Published by Hana’ A. Rabab’ah 1, Yaser N. Anagreh2, Al-Ahliyya Amman University (1), Yarmouk University (2) ORCID: 1. 0000-0002-1581-7721; 2. 0000-0002-3826-9262
Abstract. This paper presents an integrated stand-alone wind / Photovoltaic (PV) system enhanced with storage system and the required controllers. The proposed scheme concerned with maximum electrical power extracting from the two renewable energy resources to maintain the DC bus with a fixed voltage, under different levels of wind speed and solar irradiation irrespective of the battery state of charge (SOC). To approach full utilization of the system components, proper power management strategy is implemented. The validity of the proposed scheme is confirmed through extensive simulation results under different operating conditions.
Streszczenie. W artykule przedstawiono zintegrowany, autonomiczny system wiatrowy / fotowoltaiczny (PV) wzbogacony o system magazynowania i wymagane sterowniki.

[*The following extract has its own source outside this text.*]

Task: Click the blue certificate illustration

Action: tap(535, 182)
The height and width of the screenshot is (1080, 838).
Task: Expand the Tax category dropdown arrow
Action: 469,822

Proponowany schemat dotyczył maksymalnej mocy elektrycznej wydobywanej z dwóch ´zródeł energii odnawialnej w celu utrzymania stałego napi˛ecia na szynie DC, przy ró˙znych poziomach pr˛edko´sci wiatru i napromieniowania słonecznego, niezale˙znie od stanu naładowania akumulatora (SOC). Aby zbli˙zy´c si˛e do pełnego wykorzystania elementów systemu, wdra˙zana jest wła´sciwa strategia zarz ˛adzania energi ˛a. Trafno´s´c proponowanego schematu jest potwierdzona wynikami szeroko zakrojonych symulacji w ró˙znych warunkach eksploatacyjnych. (Samodzielny system hybrydowy do pozyskiwania maksymalnej mocy i stałego napi˛ecia przy wahaniach obci ˛a˙zenia).)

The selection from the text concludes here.